▸ What you have to do:
Only the lines below from the one containing "Go to the Шахматка" to the one containing "The height and width of the screenshot is (474, 1636)." should be repeated, both included and unchanged.

(Beginning of Entries shown)

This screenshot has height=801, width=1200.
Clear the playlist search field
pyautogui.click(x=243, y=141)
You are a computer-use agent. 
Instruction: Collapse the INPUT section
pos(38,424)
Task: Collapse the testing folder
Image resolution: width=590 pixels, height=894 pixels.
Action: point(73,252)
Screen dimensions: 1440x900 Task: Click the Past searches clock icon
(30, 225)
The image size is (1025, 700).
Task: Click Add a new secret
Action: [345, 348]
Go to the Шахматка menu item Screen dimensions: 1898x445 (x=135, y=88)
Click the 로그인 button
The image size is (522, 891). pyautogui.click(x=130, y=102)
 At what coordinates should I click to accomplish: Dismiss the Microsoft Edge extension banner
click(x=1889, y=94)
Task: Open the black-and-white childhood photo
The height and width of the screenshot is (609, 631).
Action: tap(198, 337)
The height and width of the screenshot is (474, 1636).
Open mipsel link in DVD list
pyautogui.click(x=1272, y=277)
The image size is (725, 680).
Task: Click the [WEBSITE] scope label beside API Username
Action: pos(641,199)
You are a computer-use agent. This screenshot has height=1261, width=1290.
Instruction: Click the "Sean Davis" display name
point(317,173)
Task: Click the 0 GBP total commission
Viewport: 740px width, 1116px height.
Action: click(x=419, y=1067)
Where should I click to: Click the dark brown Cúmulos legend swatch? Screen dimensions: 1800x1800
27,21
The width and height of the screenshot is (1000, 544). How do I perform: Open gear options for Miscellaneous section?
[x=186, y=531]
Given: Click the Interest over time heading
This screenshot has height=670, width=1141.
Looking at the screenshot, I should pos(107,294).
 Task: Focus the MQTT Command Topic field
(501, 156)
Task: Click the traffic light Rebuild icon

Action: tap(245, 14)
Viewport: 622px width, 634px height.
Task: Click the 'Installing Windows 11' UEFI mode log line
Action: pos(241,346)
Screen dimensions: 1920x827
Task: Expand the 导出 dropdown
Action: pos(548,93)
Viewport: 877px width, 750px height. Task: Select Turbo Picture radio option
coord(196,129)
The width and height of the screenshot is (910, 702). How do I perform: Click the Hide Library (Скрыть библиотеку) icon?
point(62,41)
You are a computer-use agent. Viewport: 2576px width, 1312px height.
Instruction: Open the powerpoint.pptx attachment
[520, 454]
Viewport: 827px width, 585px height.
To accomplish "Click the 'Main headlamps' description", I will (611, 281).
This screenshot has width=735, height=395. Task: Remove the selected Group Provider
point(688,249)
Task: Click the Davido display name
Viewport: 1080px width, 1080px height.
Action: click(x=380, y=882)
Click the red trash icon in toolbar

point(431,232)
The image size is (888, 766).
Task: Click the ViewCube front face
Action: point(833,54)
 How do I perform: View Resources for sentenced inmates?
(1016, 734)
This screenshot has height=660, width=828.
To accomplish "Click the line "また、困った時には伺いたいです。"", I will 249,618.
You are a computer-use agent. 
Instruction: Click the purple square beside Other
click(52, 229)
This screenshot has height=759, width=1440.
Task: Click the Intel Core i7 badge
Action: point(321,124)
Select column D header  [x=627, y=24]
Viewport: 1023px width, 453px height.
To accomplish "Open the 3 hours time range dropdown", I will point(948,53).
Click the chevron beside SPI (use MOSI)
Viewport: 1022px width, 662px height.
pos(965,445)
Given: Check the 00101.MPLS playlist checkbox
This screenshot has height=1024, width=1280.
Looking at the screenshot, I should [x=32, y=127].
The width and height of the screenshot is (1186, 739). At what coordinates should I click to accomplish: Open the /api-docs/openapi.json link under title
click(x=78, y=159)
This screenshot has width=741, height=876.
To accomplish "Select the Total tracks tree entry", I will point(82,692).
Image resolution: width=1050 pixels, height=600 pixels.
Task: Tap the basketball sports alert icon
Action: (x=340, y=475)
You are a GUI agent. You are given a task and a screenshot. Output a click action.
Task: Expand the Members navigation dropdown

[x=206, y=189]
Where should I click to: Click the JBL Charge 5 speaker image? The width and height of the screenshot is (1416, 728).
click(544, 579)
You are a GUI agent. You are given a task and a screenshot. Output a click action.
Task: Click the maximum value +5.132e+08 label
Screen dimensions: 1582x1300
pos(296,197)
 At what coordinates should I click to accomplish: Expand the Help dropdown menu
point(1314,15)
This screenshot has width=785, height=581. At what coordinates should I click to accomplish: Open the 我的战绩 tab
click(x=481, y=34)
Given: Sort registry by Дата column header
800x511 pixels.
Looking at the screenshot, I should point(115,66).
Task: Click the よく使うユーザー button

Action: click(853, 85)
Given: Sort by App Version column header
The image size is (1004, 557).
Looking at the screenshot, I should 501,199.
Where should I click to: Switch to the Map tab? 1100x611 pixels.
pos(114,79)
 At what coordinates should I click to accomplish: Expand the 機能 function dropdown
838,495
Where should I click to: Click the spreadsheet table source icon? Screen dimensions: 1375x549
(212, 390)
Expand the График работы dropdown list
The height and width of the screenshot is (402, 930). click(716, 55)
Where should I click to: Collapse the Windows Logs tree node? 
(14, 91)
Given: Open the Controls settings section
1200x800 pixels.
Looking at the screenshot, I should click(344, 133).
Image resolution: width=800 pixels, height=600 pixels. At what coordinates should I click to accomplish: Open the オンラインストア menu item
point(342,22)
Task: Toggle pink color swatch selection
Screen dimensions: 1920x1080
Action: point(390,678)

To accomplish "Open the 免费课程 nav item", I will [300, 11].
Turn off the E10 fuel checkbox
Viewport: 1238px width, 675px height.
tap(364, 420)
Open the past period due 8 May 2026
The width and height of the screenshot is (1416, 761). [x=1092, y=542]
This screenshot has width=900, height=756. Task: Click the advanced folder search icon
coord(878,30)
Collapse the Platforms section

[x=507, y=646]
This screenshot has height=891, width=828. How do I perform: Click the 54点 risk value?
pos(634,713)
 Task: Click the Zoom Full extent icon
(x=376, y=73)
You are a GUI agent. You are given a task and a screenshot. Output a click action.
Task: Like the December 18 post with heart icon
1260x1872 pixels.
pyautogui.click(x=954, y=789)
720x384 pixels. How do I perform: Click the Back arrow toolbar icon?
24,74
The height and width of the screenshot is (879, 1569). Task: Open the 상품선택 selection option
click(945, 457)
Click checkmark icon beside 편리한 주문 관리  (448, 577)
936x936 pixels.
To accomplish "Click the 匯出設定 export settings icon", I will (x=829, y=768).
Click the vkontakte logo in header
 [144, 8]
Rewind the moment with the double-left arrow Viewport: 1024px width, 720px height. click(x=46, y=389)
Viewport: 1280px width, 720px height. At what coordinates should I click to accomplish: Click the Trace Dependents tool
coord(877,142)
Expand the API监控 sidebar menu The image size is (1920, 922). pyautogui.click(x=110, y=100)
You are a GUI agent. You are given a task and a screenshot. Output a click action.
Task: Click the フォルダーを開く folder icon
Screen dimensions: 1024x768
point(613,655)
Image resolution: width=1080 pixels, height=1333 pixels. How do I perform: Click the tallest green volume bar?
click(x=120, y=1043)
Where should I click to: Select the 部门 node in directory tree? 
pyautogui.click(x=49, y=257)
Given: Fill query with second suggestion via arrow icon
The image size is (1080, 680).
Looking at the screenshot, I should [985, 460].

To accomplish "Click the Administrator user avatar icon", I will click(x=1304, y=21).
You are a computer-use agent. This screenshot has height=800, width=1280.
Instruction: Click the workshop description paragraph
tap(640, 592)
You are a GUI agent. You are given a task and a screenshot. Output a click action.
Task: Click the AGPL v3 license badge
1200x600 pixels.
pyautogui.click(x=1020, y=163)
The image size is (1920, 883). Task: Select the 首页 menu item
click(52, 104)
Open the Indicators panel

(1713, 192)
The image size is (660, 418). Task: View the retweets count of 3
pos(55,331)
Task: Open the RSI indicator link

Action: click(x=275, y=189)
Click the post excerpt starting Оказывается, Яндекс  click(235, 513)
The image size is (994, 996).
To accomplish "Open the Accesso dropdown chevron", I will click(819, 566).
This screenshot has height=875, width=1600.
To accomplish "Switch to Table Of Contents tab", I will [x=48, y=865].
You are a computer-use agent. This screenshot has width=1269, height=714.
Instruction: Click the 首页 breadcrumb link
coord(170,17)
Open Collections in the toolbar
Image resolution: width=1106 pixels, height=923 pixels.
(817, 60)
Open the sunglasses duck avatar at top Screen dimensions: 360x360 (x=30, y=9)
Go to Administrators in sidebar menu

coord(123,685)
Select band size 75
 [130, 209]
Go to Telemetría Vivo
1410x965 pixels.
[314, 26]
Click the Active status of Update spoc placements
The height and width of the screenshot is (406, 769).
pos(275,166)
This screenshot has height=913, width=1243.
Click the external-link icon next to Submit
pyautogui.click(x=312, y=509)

(End of Entries shown)

▸ Result of the exercise:
Go to the Шахматка menu item Screen dimensions: 1898x445 (x=135, y=88)
Click the 로그인 button
The image size is (522, 891). pyautogui.click(x=130, y=102)
 At what coordinates should I click to accomplish: Dismiss the Microsoft Edge extension banner
click(x=1889, y=94)
Task: Open the black-and-white childhood photo
The height and width of the screenshot is (609, 631).
Action: tap(198, 337)
The height and width of the screenshot is (474, 1636).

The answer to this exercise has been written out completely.